Chief operating officer at the company Paul Adams commented: "Additive manufacturing is complementary to traditional methods by enabling new innovation in design, speed and affordability, and is necessary to build the next generation of jet engines. We are currently using additive manufacturing to build complex components with extreme precision for the flight-proven PurePower commercial jet engine."
Pratt & Whitney invested more than $4.5 million in the centre and over the coming five years, it will invest a further $3.5 million.

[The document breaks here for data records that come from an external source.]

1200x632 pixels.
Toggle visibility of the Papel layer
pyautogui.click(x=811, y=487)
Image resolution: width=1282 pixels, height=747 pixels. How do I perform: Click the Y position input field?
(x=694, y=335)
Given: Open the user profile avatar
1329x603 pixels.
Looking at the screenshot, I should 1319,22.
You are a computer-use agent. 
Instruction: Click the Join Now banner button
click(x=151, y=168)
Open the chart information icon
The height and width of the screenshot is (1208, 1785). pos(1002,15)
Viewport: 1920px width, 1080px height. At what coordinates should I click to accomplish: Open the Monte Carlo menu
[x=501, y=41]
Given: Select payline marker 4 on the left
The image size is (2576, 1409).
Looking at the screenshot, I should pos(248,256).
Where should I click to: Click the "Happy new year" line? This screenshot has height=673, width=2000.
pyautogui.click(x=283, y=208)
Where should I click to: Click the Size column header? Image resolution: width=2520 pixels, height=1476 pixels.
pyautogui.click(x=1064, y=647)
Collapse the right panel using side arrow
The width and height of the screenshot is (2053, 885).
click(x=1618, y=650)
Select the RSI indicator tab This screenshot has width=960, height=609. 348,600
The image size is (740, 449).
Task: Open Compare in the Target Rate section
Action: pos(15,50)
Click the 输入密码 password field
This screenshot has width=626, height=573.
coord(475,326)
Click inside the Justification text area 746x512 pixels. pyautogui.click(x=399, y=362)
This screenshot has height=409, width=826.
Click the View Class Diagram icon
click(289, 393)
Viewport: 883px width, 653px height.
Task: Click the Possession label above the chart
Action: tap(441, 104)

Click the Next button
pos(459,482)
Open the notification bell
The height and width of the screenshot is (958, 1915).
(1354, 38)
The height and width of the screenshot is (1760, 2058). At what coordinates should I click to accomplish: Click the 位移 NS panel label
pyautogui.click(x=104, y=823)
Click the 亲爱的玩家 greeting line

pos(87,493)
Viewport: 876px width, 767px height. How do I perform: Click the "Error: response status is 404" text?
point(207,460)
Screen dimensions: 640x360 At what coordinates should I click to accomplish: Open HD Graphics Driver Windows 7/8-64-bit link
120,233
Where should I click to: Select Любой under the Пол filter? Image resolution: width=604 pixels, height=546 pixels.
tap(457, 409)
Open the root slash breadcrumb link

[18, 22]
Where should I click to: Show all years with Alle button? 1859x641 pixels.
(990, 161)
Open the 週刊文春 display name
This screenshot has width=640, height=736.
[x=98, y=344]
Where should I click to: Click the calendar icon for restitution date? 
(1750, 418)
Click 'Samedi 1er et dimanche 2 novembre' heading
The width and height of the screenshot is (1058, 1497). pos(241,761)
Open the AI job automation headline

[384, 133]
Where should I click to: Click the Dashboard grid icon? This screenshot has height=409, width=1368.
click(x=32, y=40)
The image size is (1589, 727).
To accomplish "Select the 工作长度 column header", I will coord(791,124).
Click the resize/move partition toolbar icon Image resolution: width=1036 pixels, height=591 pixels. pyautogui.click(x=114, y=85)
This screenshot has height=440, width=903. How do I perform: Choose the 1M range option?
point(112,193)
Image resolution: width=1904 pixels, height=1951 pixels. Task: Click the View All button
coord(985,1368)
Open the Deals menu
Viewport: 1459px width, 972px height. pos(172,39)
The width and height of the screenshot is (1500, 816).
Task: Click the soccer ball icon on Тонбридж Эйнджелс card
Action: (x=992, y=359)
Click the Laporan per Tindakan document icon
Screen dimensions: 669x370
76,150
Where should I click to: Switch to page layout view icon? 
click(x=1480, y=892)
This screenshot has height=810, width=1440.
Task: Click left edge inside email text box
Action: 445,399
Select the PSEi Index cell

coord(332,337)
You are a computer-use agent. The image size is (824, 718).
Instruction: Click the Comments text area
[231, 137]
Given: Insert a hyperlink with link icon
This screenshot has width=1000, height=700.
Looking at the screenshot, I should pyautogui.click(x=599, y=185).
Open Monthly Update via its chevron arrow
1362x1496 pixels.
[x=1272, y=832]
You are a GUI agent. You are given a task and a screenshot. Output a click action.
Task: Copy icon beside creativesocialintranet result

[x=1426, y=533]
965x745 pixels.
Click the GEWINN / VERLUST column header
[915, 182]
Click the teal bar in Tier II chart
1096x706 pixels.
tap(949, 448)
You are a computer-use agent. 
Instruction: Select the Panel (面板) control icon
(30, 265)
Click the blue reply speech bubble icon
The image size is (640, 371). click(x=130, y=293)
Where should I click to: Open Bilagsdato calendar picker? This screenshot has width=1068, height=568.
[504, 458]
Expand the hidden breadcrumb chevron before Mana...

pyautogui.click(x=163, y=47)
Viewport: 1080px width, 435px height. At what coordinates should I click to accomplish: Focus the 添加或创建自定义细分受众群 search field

This development also supports Barack Obama's Advanced Manufacturing Partnership scheme, which has encouraged innovative collaborations between industry, universities and the government in order to increase the US's competitiveness since 2011. The initiative aims to do this by improving existing manufacturing capabilities through the development of advanced materials, components and technologies.
Catherine Smith, Commissioner of the Connecticut Department of Economic and Community Development, stated: "The Additive Manufacturing Innovation Center is the latest example of the structural and strategic changes we're making.
"These important investments in our state's future are reigniting and reinvigorating Connecticut's economy."
In the future, it is hoped the Pratt & Whitney Additive Manufacturing Innovation Center at the University of Connecticut will elevate the state's industries' production capabilities, reduce manufacturing times, eliminate material waste and enable the creation of a new generation of intricate, light-weight and durable custom products.